I also use Pinterest to find affordable places to stay. Normally there’s a travel publication or blogger who has already been to the location I plan on visiting who has written a blog post about affordable options at that destination. Using the search feature on Pinterest is the perfect way to find several of those types of blog posts at once.

Insider tip:

When booking with budget airlines be sure to read the fine print—a lot of times they charge you $50 plus dollars for a carry-on bag. It ends up being more expensive than going with another airline. Use social media to find glitch-fares and unbelievable flight deals, I follow @secretflying @airfarespot @airfarewatchdog and @theflightdeal on Twitter for flight deal updates.

I find that I spend way more money in two hours at the airport than one day on my trip. To avoid spending at the airport, pack your own food as long as it’s in a clear bag, you can bring it through security. Also spend the $16 bucks and purchase a plastic Brita water bottle to take with you on your trip, it’ll save you a ton of money during your trip.

Alice Ho, founder of GoFindAlice

Wanderlust is practically food and travel blogger Alice Ho’s middle name. She calls New York her home base but a self-proclaimed nomad, she’s lived in Shangai, Hong Kong, Vancouver, Paris, Melbourne, and Los Angeles.

Where to go on a budget:

In peak travel seasons, sometimes it’s actually cheaper to fly internationally than to fly domestically. If flying from the East Coast, there are always terrific deals to Europe. I once flew to Iceland during Thanksgiving for $350 roundtrip, with a free stopover in any major European city as well (Icelandic Air). Try Google Flights and in the destination slot, leave it empty or enter something vague like “Europe.” It will generate the cheapest destinations based on your dates entered.

Cheap eats:

Almost every city should have some sort of amazing, cheap eats that they’re known for. Sometimes it can be unexpected (like hot dogs in Iceland and Döner Kebabs in Berlin), so my advice is to be open-minded to ask around. Ask the locals, to be more specific. Not only will the locals know what to eat, but also where to get the best.

Holiday planning:

Be sure to plan ahead when checking out museums and popular attraction sites. Oftentimes, they are not open on certain weekdays and close early on some days. Also, a lot of sites have guided tours that happen at certain hours of the day—so check ahead and book or plan accordingly if you wish to join a tour. Also, some popular attractions may be so popular that it requires making reservations or buying tickets ahead in advanced, so check on that too.

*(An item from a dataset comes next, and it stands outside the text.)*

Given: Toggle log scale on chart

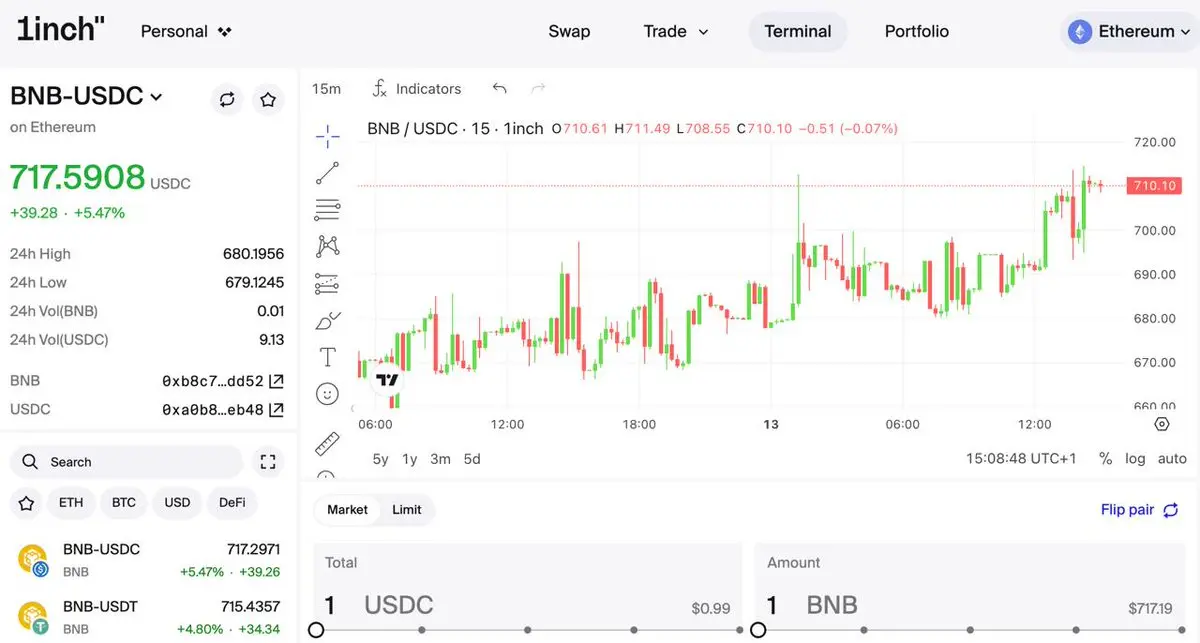Looking at the screenshot, I should click(x=1135, y=459).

Krista Simmons, culinary travel writer, producer, and founder of Fork In The Road Media

California native Krista Simmons’ obsession with travel is only matched by her love of food. She’s brought her culinary knowledge and natural curiosity to the screen on TV shows like Top Chef Masters, and written extensively about her jet-setting and food adventures for the likes of Travel + Leisure and the Los Angeles Times. She also recently launched her own production company Fork In The Road Media, and a has a seriously swoon-worthy Instagram where she generously answers commenters burning travel questions on the regular.

Tips for affordable flights:
I’ve found that flights are always cheaper if you fly on the actual holiday, for instance New Year’s Day or Christmas Eve. If you can knock off of a day’s work, I’d also choose the less obvious return date, say a Tuesday or Wednesday instead of a Sunday at the end of a holiday weekend or break.

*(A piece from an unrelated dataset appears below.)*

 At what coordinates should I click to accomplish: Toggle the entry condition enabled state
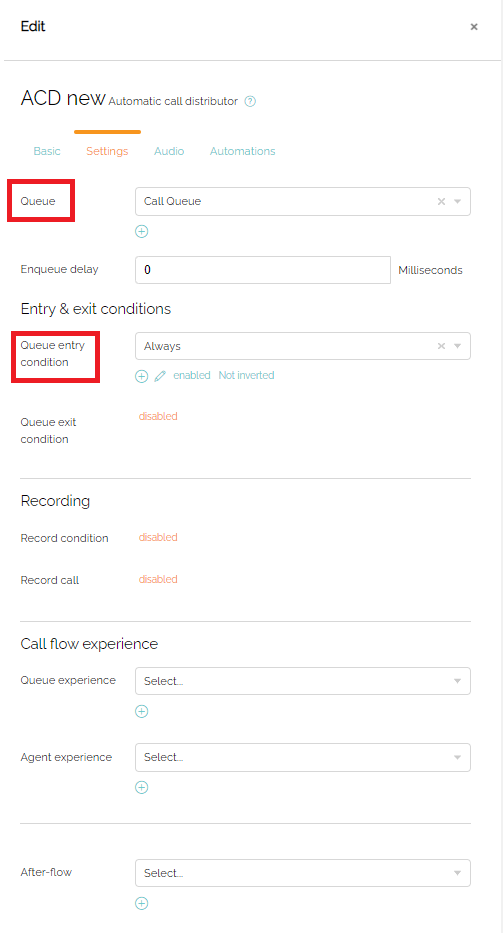(192, 375)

Budget-friendly places to stay:
I’ve had some really stellar luck with Hotel Tonight. On a recent assignment heading to the Azores, I was grounded in NYC for two nights due to weather, and ended up scoring the Presidential Suite on a free upgrade.

Cheap eats:
My best tip, especially in Latin America and Asia, is to find a line and get in it. Also, tap into Instagram as a resource, and reach out to local chefs and food writers. Trawl their feed, or DM them for their faves. Most food people (self included) are more than stoked to share their tips. (And of course, you can always ask me on IG, too).

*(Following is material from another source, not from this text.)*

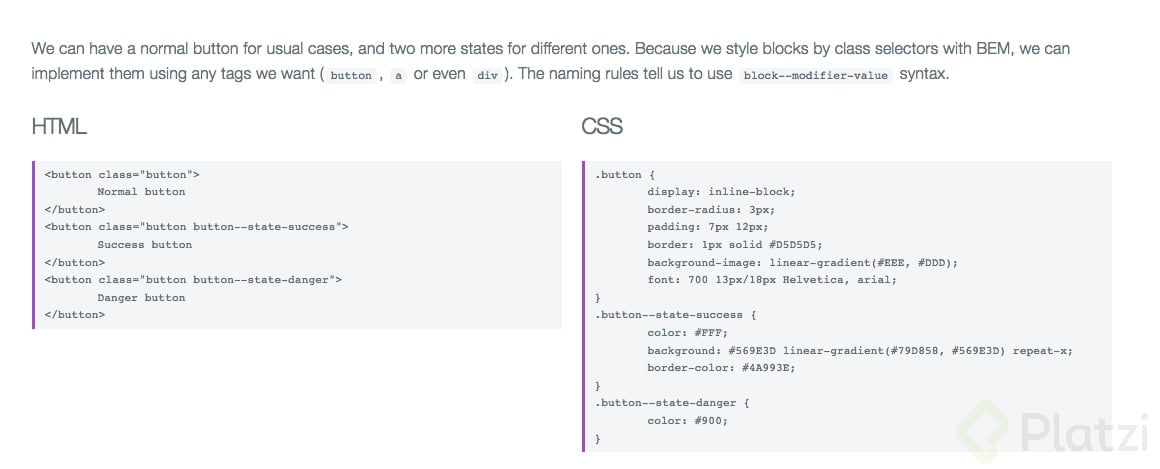Click the inline "a" code tag
Screen dimensions: 1160x469
[398, 75]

Olivia Christine Perez, founder of travel blog, O. Christine

On her blog, Olivia Christine Perez reveals, “As a Bronx-born Latina (with Lupus and a former overworked career) I know what it feels like to burn out and wish for an escape. What it feels like to be unsure of how to start anew.” She started travel writing in 2014 with an aim to inspire others to find wellness through travel. A quick peek at her gorgeous Instagram will fire you up to get out and explore.

Best places to travel during the holidays on a budget:

I love escaping the snow and venturing to warmer destinations. My favorite budget-friendly winter regions are Southeast Asia and Central America, hands down. I also love enjoying the Southern Hemisphere’s summer during our winter, and once took an epic (and budget-friendly) trek through Chilean Patagonia’s Torres del Paine. It wasn’t always sunshine there, but it sure was warmer than their winters.

Flight tips:

I recommend returning home a day or two later than most people to score better prices. Flexibility is key. So many flight search engines have fare calendars now (I like using Google Flights and so play with the dates until you find a schedule and price that works for you. Also be sure to search surrounding airports—this can save you hundreds.

Insider Tip:
Have flexible dates; avoid high-traffic tourist areas when booking a hotel and instead opt for a less expensive neighborhood that offers access to public transit; don’t book a flight until you’ve researched hotel and dining costs in a destination (and exchange rates). Iceland and the UK, for instance, often have amazing flight deals but your time there can cost a pretty penny.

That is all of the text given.